## Exercise description
Each line from the one with "Task: Select the" through the end of the records below should be transcribed exactly, and each picture should be skipped.

(Stored items)
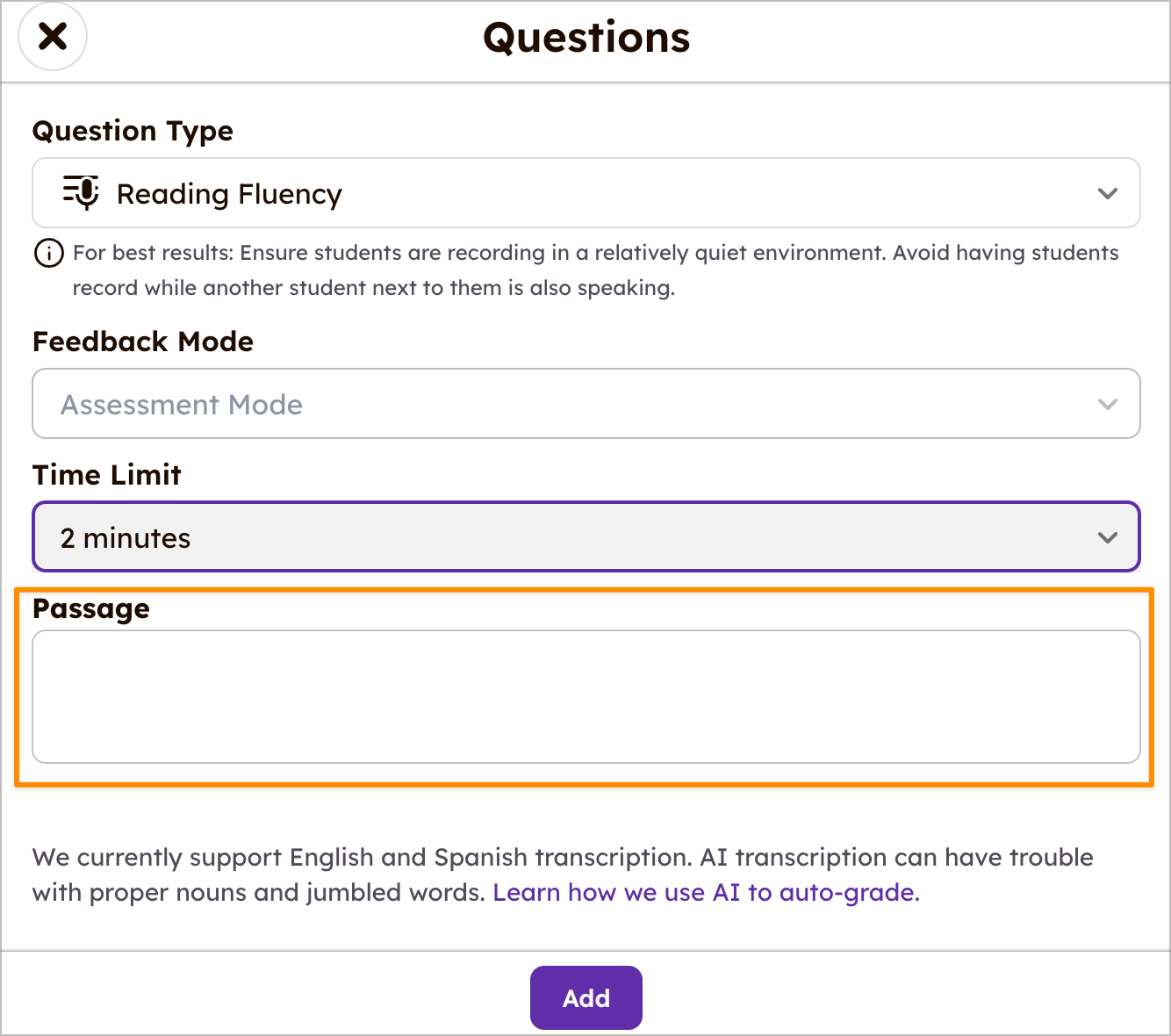Click the info icon beside the recording tip
Viewport: 1171px width, 1036px height.
point(48,254)
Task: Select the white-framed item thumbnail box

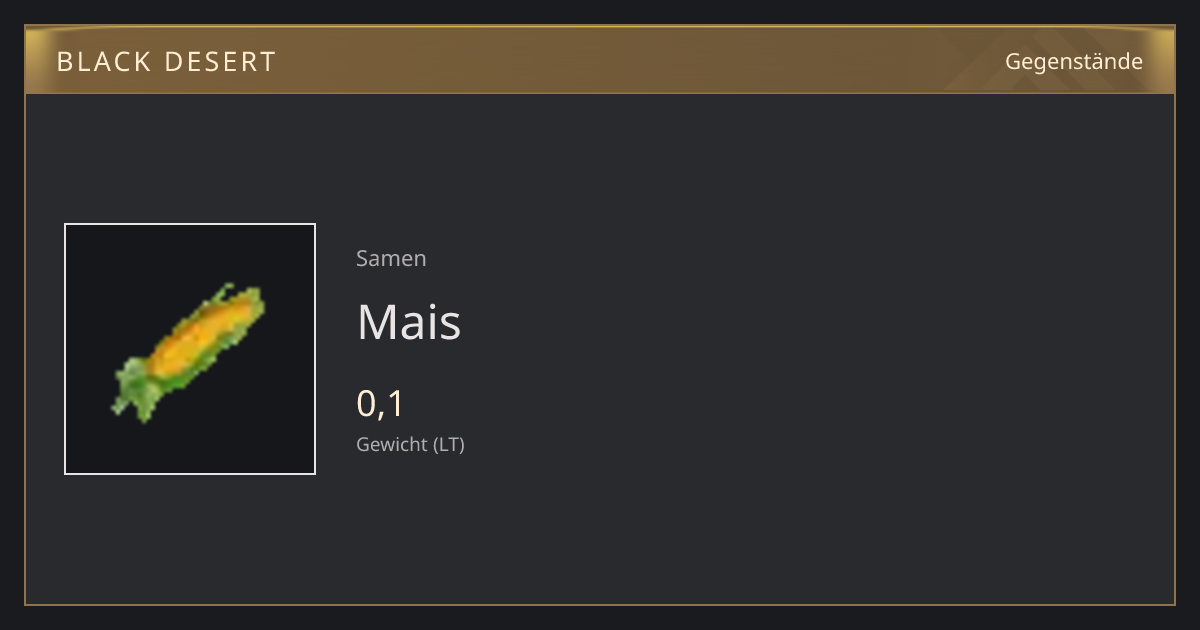Action: [x=190, y=349]
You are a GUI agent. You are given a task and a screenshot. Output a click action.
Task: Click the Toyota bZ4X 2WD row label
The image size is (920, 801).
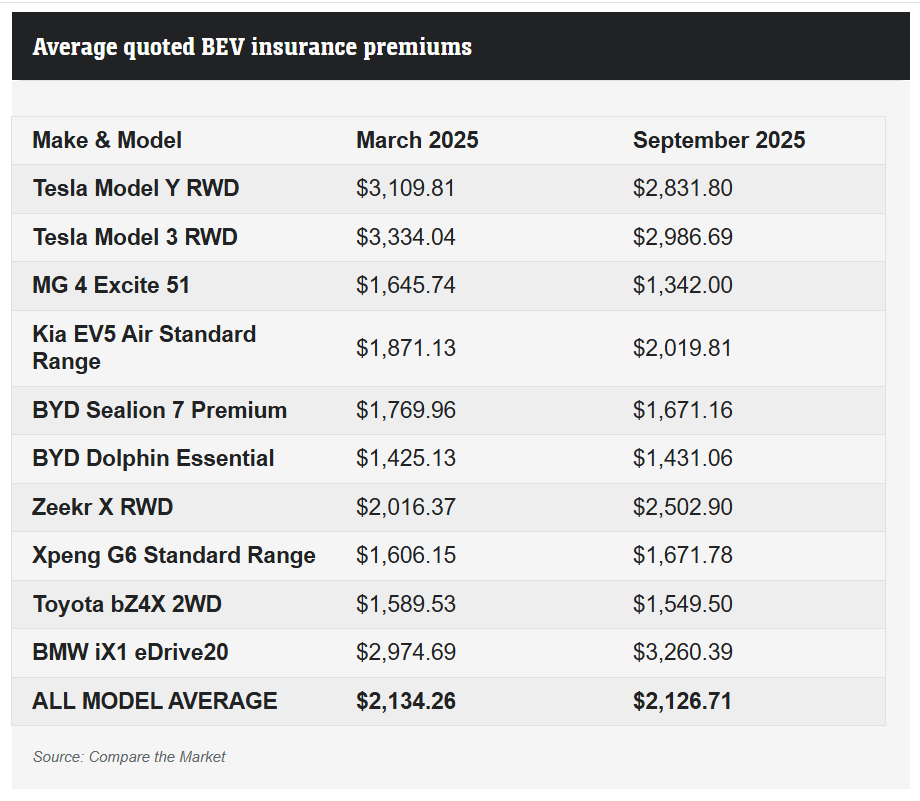126,604
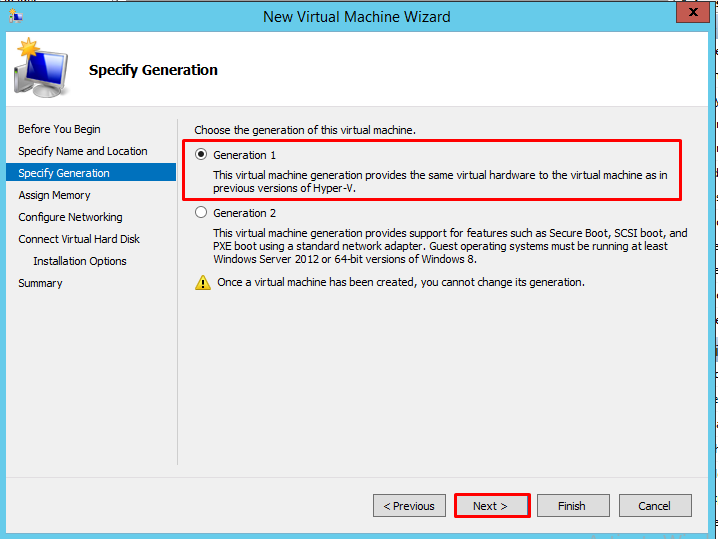
Task: Open Installation Options sub-step
Action: pos(80,261)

## Output below
Task: Select the white-framed item thumbnail box

Action: [x=190, y=349]
You are a GUI agent. You are given a task and a screenshot. Output a click action.
Task: Click the Toyota bZ4X 2WD row label
The image size is (920, 801).
126,604
Task: Open Installation Options sub-step
Action: pos(80,261)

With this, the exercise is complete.